Actualidad Radio Miami
Mientras Nicolás Maduro enfrenta el avance de un proceso federal por narcotráfico y narco-terrorismo en Estados Unidos, con nuevas audiencias reprogramadas dentro de un caso que sigue escalando en complejidad legal, Joaquín “El Chapo” Guzmán vuelve a intentar mover piezas desde prisión con insistentes cartas dirigidas al juez Brian Cogan, buscando cuestionar su condena y presionando por una extradición a México.
Maduro, capturado en enero y trasladado a Nueva York para enfrentar cargos federales, permanece bajo una batalla judicial marcada por disputas sobre financiamiento de su defensa, inmunidad y el alcance político de un juicio que podría exponer redes criminales y estructuras de poder mucho más amplias. El caso no solo pone al exmandatario bajo el foco, sino que mantiene abierta la posibilidad de nuevas revelaciones sobre presuntas conexiones internacionales.

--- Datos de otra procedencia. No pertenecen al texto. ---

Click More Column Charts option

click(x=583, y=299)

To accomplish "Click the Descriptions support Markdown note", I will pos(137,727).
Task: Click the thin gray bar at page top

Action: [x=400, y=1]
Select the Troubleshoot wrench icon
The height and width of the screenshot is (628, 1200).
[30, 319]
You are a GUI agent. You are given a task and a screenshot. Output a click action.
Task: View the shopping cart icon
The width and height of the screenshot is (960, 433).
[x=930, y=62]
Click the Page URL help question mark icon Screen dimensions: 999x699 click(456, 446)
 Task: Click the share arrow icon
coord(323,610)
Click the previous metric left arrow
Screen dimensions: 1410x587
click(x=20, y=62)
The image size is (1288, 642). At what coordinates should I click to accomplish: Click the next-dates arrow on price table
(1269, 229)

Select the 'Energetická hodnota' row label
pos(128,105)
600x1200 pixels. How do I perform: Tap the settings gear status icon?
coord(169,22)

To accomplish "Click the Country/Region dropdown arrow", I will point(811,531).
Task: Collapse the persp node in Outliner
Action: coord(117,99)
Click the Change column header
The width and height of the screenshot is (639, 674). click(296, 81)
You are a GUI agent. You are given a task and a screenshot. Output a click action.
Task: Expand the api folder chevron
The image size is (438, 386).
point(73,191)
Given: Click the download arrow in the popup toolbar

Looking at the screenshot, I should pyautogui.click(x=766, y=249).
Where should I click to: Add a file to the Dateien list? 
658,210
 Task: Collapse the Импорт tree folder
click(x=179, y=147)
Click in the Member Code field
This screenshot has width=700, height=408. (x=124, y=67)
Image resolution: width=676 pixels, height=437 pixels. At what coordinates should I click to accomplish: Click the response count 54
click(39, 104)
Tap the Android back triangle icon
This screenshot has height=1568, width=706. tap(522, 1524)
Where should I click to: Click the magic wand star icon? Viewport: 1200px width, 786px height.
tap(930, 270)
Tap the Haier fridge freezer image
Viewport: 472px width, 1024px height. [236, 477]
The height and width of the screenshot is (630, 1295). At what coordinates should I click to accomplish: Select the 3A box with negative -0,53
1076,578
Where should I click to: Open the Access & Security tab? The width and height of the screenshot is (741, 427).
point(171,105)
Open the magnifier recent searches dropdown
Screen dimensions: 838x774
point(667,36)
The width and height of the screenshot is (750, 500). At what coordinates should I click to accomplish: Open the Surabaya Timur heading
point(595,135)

En paralelo, El Chapo, desde la prisión de máxima seguridad ADX Florence, no ha dejado de enviar mensajes. Sus recientes cartas, rechazadas por el juez como jurídicamente infundadas, reflejan un intento por reabrir un capítulo que la justicia estadounidense considera cerrado. Sin embargo, investigaciones recientes revelan además que incluso bajo estrictas medidas especiales logró comunicarse con sus hijos, Los Chapitos, lo que refuerza la percepción de que su influencia sigue siendo una preocupación para las autoridades.
Dos figuras emblemáticas del poder criminal latinoamericano hoy enfrentan escenarios distintos, pero bajo una misma constante: el sistema judicial estadounidense mantiene la presión, mientras el tiempo corre y cada movimiento legal podría abrir nuevas grietas en historias que están lejos de terminar.